A California jury awarded more than $2 billion yesterday to a couple who blamed their cancer diagnoses on a chemical found in Monsanto's popular herbicide Roundup — the latest in a string of legal defeats for the Bayer AG subsidiary.
The verdict from the Alameda County Superior Court comes just months after two other juries awarded millions of dollars to plaintiffs in similar lawsuits that claimed Monsanto knew Roundup's active chemical glyphosate was dangerous but failed to warn customers.
Bayer denies glyphosate causes non-Hodgkin lymphoma or any other cancer and is appealing all three verdicts. But legal experts note that pressure is increasing for the company to settle the more than 13,000 additional cases awaiting trial.
"The significance here is that it's three for three," said Micah Dortch, a Dallas-based attorney for the Potts Law Firm, which represents plaintiffs in hundreds of those lawsuits. "Their stock has already taken a tumbling as a result of this, and the lawsuits are mounting."

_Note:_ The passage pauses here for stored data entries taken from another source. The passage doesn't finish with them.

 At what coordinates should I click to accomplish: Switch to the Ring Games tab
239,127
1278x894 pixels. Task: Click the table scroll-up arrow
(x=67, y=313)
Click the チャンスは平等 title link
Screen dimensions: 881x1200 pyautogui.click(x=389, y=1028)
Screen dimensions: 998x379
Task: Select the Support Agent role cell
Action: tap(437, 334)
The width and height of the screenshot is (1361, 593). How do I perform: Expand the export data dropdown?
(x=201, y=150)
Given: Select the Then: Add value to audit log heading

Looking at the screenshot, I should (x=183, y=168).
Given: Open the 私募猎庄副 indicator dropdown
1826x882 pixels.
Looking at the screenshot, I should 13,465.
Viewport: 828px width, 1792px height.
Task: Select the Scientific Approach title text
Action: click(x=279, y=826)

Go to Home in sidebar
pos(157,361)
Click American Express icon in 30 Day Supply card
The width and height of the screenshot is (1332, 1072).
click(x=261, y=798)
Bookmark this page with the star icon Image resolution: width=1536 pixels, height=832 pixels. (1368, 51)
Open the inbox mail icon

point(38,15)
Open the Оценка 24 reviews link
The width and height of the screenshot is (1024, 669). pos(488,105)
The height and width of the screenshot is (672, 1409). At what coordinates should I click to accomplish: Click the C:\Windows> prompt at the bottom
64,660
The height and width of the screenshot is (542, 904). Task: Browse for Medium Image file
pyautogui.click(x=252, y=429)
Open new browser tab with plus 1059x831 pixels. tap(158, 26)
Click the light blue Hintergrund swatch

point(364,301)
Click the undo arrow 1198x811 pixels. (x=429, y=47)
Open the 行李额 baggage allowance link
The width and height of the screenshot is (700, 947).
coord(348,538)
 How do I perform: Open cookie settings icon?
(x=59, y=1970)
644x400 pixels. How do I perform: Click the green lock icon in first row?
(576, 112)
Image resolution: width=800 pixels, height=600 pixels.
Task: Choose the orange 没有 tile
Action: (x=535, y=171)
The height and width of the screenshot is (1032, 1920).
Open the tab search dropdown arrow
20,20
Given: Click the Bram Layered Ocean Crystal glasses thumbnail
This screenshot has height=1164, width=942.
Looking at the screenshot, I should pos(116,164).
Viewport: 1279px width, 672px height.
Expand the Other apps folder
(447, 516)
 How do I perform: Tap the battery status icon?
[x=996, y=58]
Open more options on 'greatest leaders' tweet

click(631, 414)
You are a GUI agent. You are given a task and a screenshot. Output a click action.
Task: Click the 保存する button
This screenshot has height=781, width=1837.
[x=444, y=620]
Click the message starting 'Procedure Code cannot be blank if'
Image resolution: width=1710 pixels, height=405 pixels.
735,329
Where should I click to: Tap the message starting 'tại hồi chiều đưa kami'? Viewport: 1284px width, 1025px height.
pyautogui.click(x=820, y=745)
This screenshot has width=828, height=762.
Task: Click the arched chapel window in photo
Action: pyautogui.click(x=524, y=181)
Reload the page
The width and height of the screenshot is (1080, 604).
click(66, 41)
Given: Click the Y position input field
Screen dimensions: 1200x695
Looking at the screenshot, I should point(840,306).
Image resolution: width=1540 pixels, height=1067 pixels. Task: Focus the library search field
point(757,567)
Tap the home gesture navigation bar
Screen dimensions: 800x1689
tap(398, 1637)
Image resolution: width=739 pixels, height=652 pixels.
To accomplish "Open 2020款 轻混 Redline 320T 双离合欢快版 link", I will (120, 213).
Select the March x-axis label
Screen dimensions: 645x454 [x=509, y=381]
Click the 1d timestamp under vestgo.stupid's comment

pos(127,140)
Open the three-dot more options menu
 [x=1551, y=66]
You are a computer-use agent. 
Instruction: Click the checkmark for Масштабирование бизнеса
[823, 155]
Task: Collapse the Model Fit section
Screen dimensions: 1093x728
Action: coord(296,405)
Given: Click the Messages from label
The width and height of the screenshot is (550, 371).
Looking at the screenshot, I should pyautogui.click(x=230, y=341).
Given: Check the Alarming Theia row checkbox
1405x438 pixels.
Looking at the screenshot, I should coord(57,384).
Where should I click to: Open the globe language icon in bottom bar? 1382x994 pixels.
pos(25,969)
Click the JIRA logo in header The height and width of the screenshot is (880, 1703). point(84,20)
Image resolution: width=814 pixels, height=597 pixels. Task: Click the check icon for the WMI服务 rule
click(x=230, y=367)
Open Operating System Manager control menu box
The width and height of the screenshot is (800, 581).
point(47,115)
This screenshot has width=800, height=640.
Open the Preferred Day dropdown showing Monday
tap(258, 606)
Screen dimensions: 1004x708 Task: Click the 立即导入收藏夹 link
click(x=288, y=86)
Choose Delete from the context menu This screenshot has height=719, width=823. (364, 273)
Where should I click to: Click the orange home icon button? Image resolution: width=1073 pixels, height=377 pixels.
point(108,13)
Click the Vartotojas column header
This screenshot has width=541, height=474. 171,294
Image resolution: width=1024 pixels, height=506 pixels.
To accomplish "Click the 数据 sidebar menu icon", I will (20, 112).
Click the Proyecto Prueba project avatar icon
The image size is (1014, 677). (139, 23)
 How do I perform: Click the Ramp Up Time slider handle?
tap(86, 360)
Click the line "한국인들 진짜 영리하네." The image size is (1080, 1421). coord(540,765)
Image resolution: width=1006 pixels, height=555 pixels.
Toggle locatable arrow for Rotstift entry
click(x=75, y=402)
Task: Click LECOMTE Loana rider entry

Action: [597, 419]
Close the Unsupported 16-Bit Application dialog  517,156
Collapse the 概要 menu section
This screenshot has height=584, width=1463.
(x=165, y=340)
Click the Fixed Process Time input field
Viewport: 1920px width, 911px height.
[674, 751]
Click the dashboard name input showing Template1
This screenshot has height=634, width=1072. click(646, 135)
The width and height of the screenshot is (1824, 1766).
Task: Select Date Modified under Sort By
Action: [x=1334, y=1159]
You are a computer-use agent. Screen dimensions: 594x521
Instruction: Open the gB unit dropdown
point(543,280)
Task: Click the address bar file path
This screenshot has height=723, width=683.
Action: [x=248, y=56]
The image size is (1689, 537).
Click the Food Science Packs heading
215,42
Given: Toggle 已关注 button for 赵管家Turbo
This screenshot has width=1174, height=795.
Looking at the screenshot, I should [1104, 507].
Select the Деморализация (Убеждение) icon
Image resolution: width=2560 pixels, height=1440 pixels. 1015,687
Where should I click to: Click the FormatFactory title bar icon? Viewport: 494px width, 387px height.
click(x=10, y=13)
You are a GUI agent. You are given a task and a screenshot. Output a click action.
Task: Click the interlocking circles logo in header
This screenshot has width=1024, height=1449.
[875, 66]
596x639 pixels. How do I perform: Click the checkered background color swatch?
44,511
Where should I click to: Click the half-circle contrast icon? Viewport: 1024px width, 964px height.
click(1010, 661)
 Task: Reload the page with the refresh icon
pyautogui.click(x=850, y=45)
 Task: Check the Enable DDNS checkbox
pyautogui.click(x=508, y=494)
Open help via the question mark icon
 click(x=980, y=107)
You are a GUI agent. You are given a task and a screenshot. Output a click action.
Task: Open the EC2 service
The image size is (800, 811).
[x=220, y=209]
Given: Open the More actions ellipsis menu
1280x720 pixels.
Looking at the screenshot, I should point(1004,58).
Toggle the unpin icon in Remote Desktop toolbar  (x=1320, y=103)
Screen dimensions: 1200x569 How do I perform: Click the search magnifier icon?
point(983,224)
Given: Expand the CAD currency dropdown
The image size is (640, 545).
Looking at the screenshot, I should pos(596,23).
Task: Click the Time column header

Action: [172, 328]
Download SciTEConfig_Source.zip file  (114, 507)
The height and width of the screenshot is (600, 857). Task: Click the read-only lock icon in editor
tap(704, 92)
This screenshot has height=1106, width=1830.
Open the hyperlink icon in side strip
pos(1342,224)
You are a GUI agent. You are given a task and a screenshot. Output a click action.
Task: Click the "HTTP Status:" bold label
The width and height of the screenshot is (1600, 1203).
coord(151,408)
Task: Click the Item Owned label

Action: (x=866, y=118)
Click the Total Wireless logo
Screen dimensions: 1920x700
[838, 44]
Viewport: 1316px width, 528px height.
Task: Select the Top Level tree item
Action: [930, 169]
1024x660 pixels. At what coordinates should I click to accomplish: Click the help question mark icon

Bayer's stock price hit $15.52 this morning, cut nearly in half from $29.85 when it acquired Monsanto last June.
Glyphosate is used by businesses, land managers and everyday consumers to combat weeds. The pesticide is also used on food crops, including genetically modified corn, soybeans, cotton and canola.
National and international agencies have disagreed about its health impacts. EPA for years has maintained the chemical does not pose a risk to human health, though it has proposed some restrictions on how it is sprayed in order to protect non-targeted wildlife (E&E News PM, April 30).
In 2015, the World Health Organization's International Agency for Research on Cancer published a bombshell report linking glyphosate to cancer. EPA responded by reviewing hundreds of studies and concluding again that it is "not likely to be carcinogenic to humans."
In a statement yesterday, Bayer blamed the latest verdict on "cherry-picked findings" from the plaintiffs' lawyers.
"Frankly, I'm a little surprised that [Bayer's] had such trouble getting a jury to believe all the work that's been done," said James Aidala, a chemical industry consultant at Bergeson & Campbell PC.
Pressure to settle
The million- or billion-dollar question is when or whether Bayer will settle the thousands of pending cases.
Paul Rheingold, an expert on mass torts, has studied the number of unfavorable verdicts required to push big companies toward settlements.
"When I analyzed all the outcomes, it's as diverse as it can be," said Rheingold, a plaintiff's attorney at the New York firm Rheingold Giuffra Ruffo & Plotkin LLP. "Sometimes the defendants think very early that they should pay up, that it'll be cheaper and less litigation. They set up a settlement program."
But a company still selling a product alleged to be dangerous could be less inclined to settle, he said: "Sometimes it's years and years of litigation."
So far, Bayer is sticking with the fight. The company noted yesterday that key legal rulings in all three cases that have gone to trial have not yet worked their way through appellate review.
"The company will continue to evaluate and refine its legal strategies as it moves through the next phase of this litigation, which will be marked by a greater focus on post-trial motions and appellate review and trials scheduled in different venues," Bayer said.
In an initial challenge to the first verdict, Bayer's lawyers successfully persuaded a judge to slash the $289 million award to $78.5 million.
"But if juries keep thinking that causation is there and that liability is pretty clear ... they've somehow got to start setting up a settlement program," said Rheingold, whose firm also has Roundup cases pending.
Environmental groups and public health advocates say yesterday's verdict underscores the need for state and federal agencies to crack down on the chemical.
"Juries informed by independent science have repeatedly rejected the Monsanto-promoted myth that glyphosate poses no cancer risks," Center for Biological Diversity senior scientist Nathan Donley said in a statement.
Alexis Temkin, a toxicologist with the Environmental Working Group, pointed to studies that have linked cancer in agriculture workers to glyphosate exposure. Despite those studies and the recent verdicts, however, Temkin said she's not optimistic EPA will intervene.
"Unfortunately, EPA is probably going to stand by its analysis that glyphosate does not cause cancer," she said.
Claudia Polsky, who leads the Environmental Law Clinic at the University of California, Berkeley, said the increasing number of verdicts against Monsanto could put added pressure on EPA to restrict the chemical or require disclosure of other pesticide ingredients that mix with glyphosate.
The agency's latest review of the chemical is open for public comment now, "and one would expect advocates of restricting the herbicide to be filling the administrative record with evidence from discovery and testimony in recent tort litigation demonstrating that the chemical is far more harmful than EPA and Bayer/Monsanto have to date maintained," Polsky said in an email.
Aidala, the consultant, said the legal action will, at the very least, push regulators to review their own work.
"As a regulator, what it means is, 'Let's go back and double-check our homework. Let's go triple-check our homework. Are we really, really sure?'" he said, adding later: "EPA will be continually questioned as to why they think it's OK."